◆ INPUT DATA
━━━━━━
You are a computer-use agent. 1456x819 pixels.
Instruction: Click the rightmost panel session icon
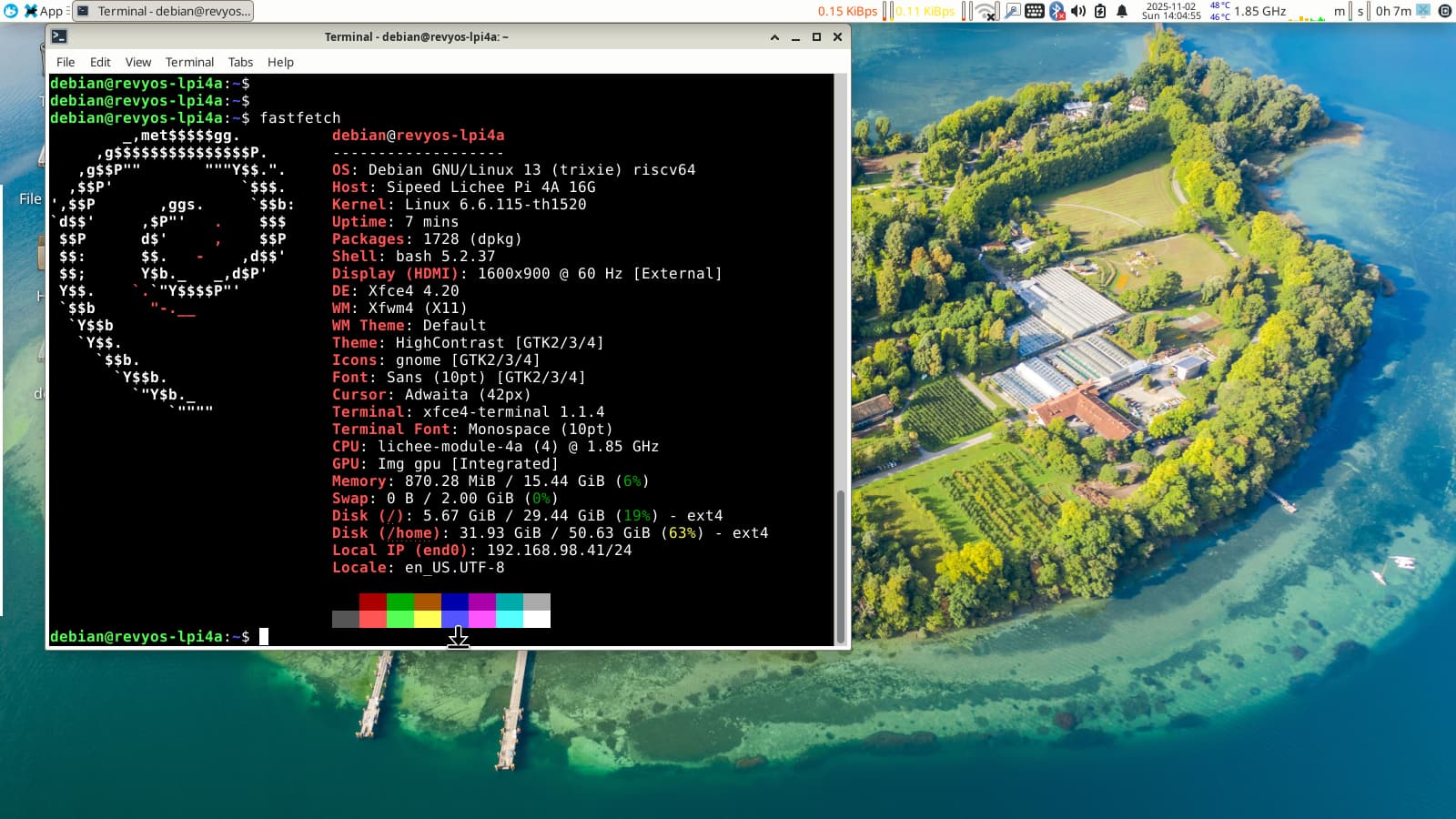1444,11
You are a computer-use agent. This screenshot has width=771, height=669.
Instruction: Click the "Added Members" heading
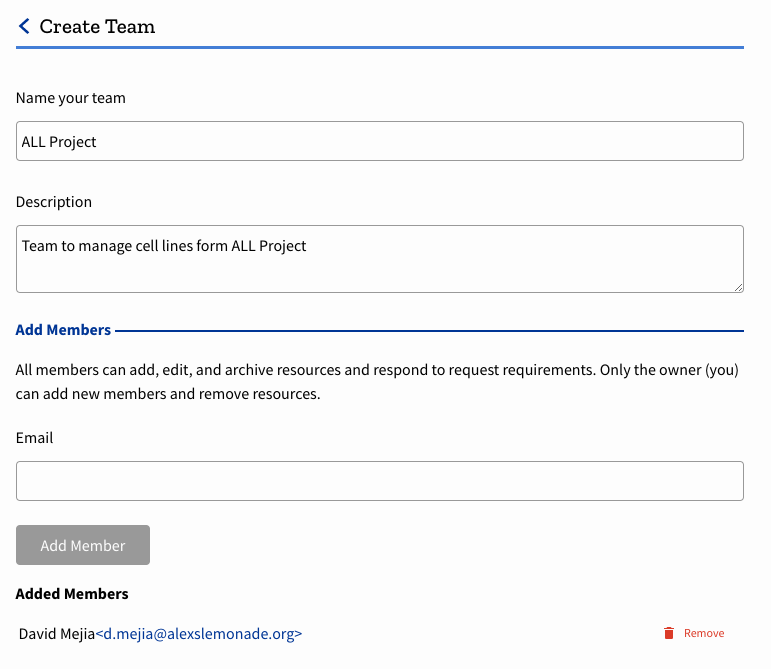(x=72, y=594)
━━━━━━
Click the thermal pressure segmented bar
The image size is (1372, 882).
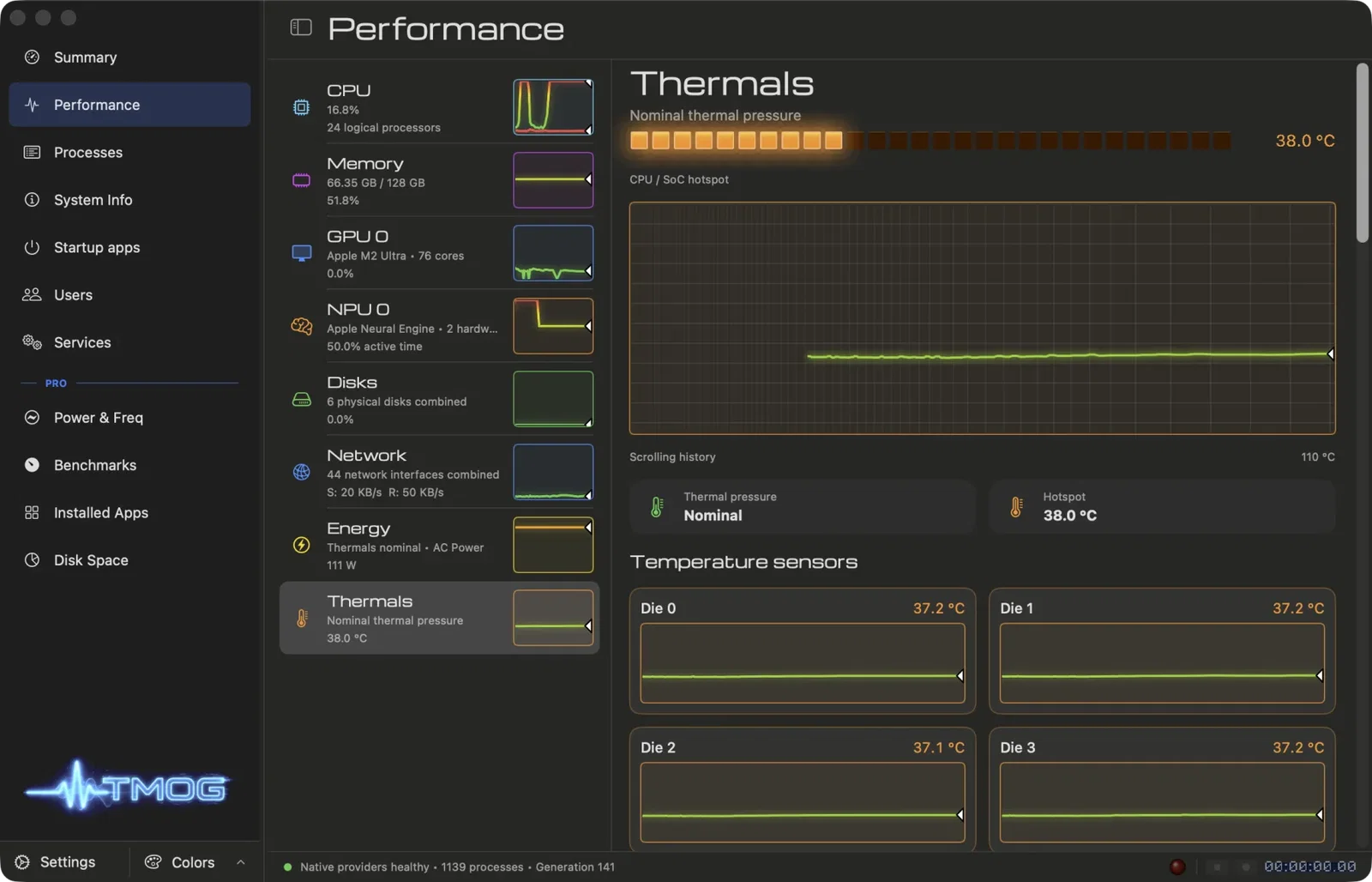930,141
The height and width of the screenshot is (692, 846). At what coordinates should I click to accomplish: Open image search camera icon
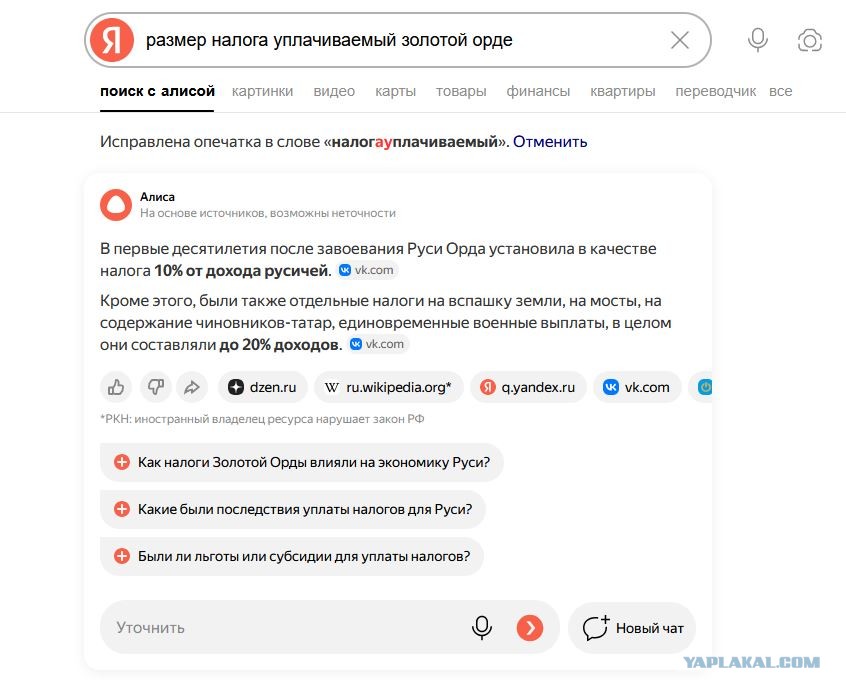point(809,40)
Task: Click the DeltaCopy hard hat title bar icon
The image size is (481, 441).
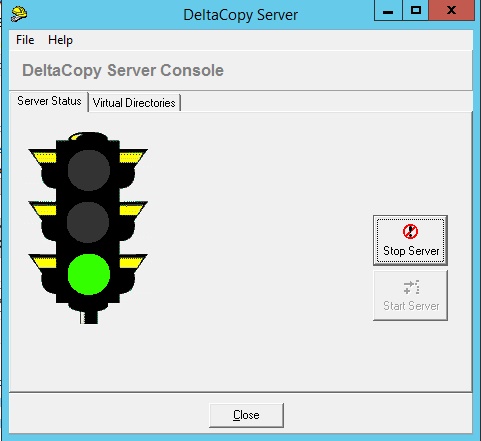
━━━━━━
◆ WHAT TO DO
Starting at the line with "Task: Click the" and ending at the line with "The image size is (481, 441).", print each line of the listing above exactly, with no other lines.

◆ ANSWER
Task: Click the DeltaCopy hard hat title bar icon
The image size is (481, 441).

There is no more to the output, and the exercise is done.